You may remember that, in July last year, in the blink of an eye the Scottish Nationalist Party (SNP) went from a clear and often repeated policy that it would not vote on the Hunting Act because it only affects England and Wales, to a clearly stated policy that it would vote on the Hunting Act because it could.
We all know that the reason for this was an irresistible opportunity to provoke the Conservatives and David Cameron after the Government had announced its intention to amend the law on hunting to bring it into line with Scottish legislation. The SNP, however, felt it had to provide some ‘cover’ so despite the fact that no one believes for a second that the motivation for its policy u-turn had nothing to do with hunting, it announced that it would be reviewing hunting legislation in Scotland.

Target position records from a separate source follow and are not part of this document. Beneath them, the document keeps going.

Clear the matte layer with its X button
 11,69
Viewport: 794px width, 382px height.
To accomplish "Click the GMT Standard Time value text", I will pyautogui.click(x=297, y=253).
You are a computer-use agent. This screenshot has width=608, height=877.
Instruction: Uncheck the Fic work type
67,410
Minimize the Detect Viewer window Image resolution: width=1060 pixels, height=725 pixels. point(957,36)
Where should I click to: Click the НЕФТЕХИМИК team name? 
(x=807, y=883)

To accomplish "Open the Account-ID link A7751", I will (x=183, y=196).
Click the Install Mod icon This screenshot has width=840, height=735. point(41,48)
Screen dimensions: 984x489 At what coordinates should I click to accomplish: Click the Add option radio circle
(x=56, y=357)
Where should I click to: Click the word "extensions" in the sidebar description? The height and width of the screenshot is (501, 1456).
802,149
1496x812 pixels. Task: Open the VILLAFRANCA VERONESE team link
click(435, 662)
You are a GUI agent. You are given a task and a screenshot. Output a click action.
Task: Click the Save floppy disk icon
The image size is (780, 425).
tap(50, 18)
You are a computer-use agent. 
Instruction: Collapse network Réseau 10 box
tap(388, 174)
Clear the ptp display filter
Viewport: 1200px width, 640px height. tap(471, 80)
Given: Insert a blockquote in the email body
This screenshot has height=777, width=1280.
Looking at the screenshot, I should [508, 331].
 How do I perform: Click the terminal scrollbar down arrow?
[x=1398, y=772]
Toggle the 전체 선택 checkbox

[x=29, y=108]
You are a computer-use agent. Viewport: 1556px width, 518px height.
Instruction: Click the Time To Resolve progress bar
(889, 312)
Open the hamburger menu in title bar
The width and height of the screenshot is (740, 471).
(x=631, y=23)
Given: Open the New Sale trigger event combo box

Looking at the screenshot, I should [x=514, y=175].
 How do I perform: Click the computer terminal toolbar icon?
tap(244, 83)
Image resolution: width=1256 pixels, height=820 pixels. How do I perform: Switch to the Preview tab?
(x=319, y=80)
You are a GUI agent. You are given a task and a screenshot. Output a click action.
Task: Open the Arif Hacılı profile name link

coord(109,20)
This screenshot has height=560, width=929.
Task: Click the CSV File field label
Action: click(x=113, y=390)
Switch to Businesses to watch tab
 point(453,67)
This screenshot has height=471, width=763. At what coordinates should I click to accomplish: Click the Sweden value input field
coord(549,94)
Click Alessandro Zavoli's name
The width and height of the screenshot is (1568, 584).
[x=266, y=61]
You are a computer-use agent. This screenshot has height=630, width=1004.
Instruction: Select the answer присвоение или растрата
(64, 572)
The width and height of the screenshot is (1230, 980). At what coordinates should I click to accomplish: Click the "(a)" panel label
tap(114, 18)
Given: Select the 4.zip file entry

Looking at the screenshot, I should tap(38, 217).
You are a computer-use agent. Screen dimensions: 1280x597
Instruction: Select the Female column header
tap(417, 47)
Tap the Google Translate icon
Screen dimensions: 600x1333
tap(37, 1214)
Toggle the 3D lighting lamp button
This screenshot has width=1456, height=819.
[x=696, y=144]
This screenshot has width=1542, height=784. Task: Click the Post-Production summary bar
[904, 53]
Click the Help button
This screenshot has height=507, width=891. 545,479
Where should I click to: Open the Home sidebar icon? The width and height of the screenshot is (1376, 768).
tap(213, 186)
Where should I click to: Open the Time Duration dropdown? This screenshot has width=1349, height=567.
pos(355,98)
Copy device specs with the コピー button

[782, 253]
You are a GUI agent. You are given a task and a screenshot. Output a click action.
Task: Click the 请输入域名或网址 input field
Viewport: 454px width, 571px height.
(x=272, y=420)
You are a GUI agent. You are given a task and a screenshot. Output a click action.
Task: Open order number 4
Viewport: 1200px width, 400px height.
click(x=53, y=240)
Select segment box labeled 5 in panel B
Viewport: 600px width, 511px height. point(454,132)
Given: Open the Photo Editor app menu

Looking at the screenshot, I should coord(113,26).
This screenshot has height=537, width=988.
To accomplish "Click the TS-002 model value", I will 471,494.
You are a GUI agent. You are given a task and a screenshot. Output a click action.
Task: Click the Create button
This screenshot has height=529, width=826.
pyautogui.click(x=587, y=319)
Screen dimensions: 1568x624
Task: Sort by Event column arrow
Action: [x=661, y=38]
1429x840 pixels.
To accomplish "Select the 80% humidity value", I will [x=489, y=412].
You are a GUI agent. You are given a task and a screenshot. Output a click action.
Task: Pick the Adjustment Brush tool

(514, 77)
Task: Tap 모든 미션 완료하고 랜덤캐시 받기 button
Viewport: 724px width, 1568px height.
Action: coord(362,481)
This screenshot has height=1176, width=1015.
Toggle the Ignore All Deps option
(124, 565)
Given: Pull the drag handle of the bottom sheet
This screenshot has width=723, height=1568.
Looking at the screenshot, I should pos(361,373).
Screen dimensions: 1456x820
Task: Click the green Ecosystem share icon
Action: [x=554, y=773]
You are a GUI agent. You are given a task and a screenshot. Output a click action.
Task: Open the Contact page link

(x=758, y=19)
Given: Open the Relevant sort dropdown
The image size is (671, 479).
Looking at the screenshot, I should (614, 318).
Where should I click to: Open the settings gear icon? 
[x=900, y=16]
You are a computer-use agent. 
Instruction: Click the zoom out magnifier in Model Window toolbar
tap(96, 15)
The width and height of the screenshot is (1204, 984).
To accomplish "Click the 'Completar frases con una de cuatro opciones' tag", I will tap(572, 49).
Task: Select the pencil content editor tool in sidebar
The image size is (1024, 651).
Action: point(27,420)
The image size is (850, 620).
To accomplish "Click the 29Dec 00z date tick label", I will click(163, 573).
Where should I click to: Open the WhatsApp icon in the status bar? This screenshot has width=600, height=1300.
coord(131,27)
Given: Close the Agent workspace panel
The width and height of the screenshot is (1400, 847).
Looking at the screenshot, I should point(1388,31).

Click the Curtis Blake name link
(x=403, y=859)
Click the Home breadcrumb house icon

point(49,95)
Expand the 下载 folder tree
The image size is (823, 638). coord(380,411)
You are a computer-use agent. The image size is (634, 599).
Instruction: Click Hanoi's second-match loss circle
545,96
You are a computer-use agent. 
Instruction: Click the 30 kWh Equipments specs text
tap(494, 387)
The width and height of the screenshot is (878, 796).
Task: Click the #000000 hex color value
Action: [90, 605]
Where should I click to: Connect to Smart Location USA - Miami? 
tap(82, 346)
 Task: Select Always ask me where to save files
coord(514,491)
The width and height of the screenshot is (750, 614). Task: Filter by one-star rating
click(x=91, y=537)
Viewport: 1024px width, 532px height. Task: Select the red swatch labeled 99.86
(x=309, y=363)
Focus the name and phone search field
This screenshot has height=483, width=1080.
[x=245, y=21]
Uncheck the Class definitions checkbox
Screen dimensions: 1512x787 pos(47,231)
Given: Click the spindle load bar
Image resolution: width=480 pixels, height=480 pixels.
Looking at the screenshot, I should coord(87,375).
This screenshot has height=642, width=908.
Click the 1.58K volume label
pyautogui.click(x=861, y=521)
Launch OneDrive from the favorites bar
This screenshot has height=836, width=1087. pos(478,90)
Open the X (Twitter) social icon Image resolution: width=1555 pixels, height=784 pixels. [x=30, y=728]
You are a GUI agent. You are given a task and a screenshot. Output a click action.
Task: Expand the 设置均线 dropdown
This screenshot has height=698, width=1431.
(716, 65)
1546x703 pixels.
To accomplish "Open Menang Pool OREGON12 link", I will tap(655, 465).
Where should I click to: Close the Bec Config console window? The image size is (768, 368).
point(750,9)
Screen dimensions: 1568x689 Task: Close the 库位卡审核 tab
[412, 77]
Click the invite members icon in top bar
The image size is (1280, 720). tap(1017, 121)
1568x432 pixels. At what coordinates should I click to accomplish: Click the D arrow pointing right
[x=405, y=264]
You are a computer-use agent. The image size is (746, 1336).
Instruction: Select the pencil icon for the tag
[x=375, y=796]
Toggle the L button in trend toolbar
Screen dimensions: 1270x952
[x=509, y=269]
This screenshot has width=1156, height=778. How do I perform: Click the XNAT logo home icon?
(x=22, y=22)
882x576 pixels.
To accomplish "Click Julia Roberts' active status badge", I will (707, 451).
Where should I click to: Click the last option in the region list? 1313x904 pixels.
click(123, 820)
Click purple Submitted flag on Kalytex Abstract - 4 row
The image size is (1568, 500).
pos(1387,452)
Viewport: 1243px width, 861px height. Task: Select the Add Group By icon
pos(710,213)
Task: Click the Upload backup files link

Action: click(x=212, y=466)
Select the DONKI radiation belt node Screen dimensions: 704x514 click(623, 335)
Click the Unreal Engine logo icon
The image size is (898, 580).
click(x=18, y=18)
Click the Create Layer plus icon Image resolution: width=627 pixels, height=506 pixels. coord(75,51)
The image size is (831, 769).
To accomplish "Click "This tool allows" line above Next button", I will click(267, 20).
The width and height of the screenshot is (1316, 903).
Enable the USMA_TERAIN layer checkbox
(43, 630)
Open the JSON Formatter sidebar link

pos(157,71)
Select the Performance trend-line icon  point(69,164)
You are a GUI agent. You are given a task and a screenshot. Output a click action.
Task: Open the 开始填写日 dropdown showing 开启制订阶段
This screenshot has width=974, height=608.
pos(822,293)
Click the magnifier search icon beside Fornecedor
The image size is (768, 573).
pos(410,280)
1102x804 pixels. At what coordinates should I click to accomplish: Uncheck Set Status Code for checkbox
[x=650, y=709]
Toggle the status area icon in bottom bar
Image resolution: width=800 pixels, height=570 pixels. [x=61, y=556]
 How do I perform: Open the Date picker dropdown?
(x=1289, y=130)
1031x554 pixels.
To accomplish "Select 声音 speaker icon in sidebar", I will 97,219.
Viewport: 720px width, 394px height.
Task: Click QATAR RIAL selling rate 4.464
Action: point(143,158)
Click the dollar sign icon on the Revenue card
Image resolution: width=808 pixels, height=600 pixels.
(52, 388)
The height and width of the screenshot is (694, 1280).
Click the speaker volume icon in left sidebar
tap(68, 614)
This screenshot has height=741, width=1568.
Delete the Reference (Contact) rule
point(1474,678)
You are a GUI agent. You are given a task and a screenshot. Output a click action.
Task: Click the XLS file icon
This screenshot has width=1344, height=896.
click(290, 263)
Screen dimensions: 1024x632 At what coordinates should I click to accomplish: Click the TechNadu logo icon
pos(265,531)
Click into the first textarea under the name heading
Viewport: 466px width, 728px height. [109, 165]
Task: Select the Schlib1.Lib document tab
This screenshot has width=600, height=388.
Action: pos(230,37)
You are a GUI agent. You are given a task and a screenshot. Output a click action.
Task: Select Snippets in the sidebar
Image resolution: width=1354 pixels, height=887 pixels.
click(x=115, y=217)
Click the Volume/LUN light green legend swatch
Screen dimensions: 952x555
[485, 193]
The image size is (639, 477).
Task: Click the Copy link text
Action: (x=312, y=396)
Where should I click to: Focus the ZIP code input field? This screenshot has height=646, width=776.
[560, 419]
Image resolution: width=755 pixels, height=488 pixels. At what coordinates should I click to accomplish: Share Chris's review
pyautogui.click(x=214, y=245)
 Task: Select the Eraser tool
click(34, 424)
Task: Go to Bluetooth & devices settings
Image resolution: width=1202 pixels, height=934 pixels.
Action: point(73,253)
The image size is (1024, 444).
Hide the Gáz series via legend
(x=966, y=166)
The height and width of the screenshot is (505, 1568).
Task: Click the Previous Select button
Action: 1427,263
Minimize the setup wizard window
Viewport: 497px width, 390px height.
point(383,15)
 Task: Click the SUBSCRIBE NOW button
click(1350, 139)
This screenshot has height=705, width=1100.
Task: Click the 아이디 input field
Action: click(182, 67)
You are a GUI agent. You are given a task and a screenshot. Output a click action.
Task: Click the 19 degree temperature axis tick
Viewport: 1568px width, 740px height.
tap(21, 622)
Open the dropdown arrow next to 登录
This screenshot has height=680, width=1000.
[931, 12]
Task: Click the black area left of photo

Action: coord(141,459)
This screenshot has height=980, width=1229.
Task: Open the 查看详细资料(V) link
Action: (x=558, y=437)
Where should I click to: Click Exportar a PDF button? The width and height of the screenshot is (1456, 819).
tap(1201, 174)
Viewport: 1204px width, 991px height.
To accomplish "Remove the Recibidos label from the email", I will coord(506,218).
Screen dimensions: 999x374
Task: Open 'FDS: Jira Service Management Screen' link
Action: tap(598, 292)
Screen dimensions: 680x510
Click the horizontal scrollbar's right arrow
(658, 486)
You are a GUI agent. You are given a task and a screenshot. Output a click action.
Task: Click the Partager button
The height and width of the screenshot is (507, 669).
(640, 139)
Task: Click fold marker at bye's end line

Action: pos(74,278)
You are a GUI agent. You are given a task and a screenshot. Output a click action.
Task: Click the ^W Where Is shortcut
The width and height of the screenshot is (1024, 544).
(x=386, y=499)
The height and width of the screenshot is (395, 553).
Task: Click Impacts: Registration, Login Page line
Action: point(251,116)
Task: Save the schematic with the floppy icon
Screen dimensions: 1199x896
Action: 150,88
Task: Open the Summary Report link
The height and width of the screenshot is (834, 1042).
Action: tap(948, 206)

That cover was blown from any number of directions, amongst them the fact that the Scottish Environment Minister Aileen Macleod had written to our own Director for Scotland just three weeks earlier telling him that the Scottish Government had no plans to look at the legislation. The Scottish law is also one of those rare statutes that no one has been particularly unhappy with. Gun packs have been able to manage the fox population, whilst animal welfare organisations like the SSPCA had welcomed the law when it came in and raised no criticism whatsoever during the 14 years it has been in force. Anti-hunting groups have tried to claim that the law is not being adhered to, but only when similar legislation was mooted in England and Wales, and last week Police Scotland completely rejected their claims in evidence to the Scottish Parliament’s Rural Affairs Committee.
The SNP Government is, however, committed to its review and has put a senior Judge, Lord Bonomy, in charge. We will, of course, be submitting evidence and have absolutely no doubt that it will show that the law is effective and workable. Unfortunately we also have little doubt that this whole process, like those that have gone before, will have much more to do with politics than with principle and evidence.